* _Aim of the exercise_
Set out exactly every line of the entries below, starting at the line that holds "Task: Switch type to 普通类" and stopping after the line that holds "Given: Export candidates to XLS icon".

Stored items:
•••
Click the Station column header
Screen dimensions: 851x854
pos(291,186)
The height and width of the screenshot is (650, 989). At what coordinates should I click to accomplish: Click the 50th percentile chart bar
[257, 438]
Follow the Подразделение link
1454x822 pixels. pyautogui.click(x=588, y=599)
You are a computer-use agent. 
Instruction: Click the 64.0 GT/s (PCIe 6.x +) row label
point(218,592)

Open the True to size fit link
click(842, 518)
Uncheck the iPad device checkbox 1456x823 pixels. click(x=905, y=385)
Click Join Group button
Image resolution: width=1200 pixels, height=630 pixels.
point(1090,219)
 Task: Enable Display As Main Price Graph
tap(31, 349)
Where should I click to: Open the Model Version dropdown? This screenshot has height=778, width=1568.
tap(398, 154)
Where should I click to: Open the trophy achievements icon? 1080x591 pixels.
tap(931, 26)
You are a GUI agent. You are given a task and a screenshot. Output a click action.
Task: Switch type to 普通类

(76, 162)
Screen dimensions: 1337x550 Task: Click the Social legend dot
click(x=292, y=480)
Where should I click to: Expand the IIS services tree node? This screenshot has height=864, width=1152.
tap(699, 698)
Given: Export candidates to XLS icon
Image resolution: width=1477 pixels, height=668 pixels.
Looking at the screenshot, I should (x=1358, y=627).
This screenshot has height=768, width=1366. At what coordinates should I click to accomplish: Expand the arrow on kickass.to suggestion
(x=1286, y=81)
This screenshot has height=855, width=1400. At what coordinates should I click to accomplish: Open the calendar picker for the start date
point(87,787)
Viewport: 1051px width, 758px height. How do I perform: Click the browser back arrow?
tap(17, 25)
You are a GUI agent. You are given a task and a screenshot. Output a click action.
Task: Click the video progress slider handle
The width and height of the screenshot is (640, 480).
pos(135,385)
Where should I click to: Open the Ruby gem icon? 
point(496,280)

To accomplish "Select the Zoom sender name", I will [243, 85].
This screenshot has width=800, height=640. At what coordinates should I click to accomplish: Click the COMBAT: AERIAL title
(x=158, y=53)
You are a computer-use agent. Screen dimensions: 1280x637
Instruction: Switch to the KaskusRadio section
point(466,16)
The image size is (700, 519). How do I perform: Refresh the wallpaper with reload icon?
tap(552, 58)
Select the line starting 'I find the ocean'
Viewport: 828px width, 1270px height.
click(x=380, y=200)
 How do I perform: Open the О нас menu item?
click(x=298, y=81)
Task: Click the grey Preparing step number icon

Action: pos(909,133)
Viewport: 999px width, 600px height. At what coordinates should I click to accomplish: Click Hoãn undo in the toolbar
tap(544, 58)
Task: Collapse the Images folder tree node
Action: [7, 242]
•••
* _Response to the task_
Task: Switch type to 普通类

(76, 162)
Screen dimensions: 1337x550 Task: Click the Social legend dot
click(x=292, y=480)
Where should I click to: Expand the IIS services tree node? This screenshot has height=864, width=1152.
tap(699, 698)
Given: Export candidates to XLS icon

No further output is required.